DocketNumber: No. 12-2774
Judges: Easterbrook, Flaum, Sykes
Filed Date: 5/31/2013
Status: Precedential
Modified Date: 11/6/2024
ORDER
Matthew Flaskrud raped a woman in front of her two children and in 2004 was convicted of third-degree sexual assault in Wisconsin. See Wis. Stat. § 940.225(3). He was sentenced to 30 months in prison to be followed by a term of extended supervision. Because of his conviction he also was required to register as a sex offender until 2029 under the Sex Offender and Notification Act (“SORNA”). See 42 U.S.C. §§ 16911, 16913, 16915. After serving his prison sentence, Flaskrud was released on supervision but reimprisoned in April 2010 for violating the terms of his supervision by, among other things, punching his son and ignoring a restraining order. Flaskrud was again released on extended supervision in November 2010, but in July 2011 he was arrested and charged with battery after punching a man in a bar. See Wis. Stat. § 940.19(2). He fled to Colorado without updating his sex-offender registration. Federal authorities then charged Flaskrud with traveling in interstate commerce and not updating his SORNA registration. See 18 U.S.C. § 2250(a). Meanwhile, Wisconson authorities dismissed the battery charge after Flaskrud was returned from Colorado, but his supervision again was revoked.
In federal court Flaskrud pleaded guilty to violating § 2250(a) and was sentenced above the guidelines range to 48 months’ imprisonment.
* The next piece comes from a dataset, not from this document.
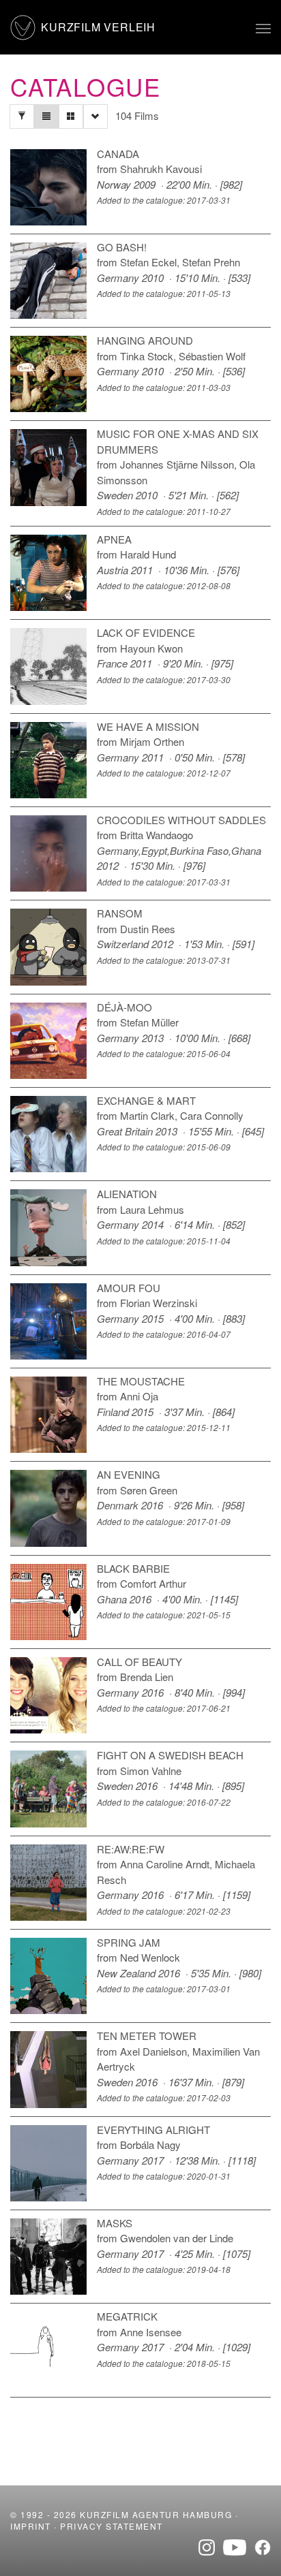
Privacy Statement (111, 2526)
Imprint (30, 2526)
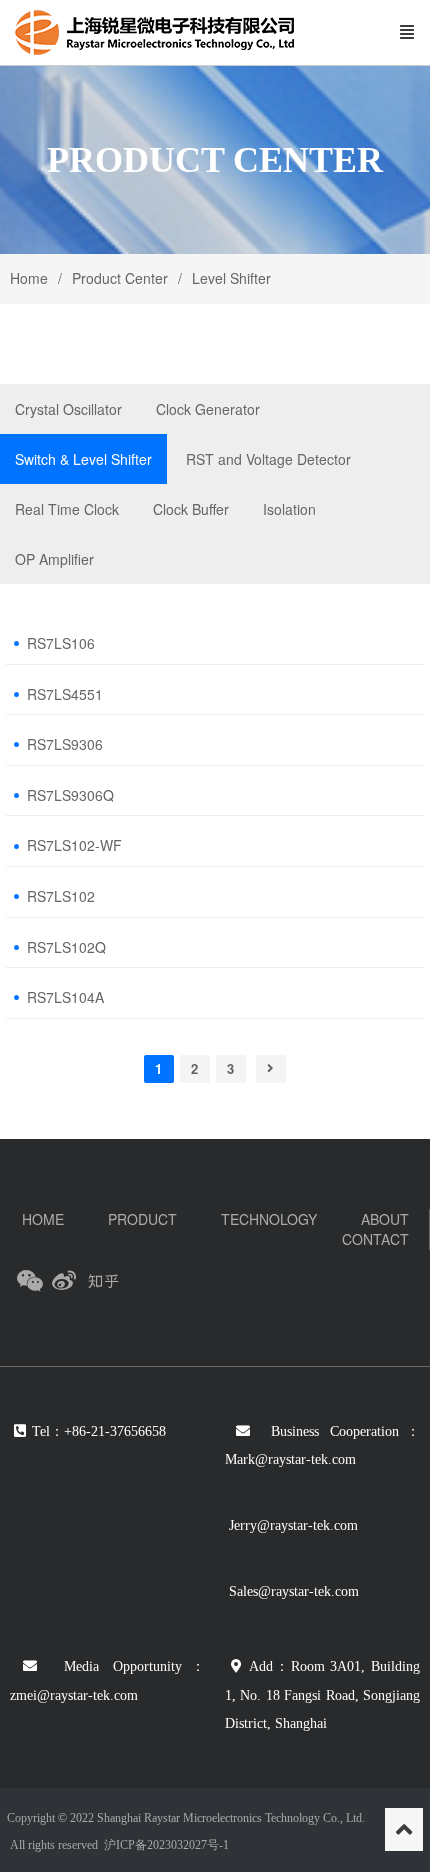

Flaskrud has filed a notice of appeal, but his appointed attorney believes the appeal is frivolous and seeks to withdraw. See Anders v. California, 386 U.S. 738, 744, 87 S.Ct. 1396, 18 L.Ed.2d 493 (1967). Flaskrud has not responded to counsel’s motion. See CiR. R. 51(b). We confine our review to the potential issues identified in counsel’s facially adequate brief. United States v. Schuh, 289 F.3d 968, 973-74 (7th Cir.2002).
Counsel first notes that Flaskrud does not want his guilty plea set aside, and thus counsel properly refrains from discussing the voluntariness of the plea or the district court’s compliance with Federal Rule of Criminal Procedure 11. See United States v. Konczak, 683 F.3d 348, 349 (7th Cir. 2012); United States v. Knox, 287 F.3d 667, 671 (7th Cir.2002).
The motion to withdraw is GRANTED, and the appeal is DISMISSED.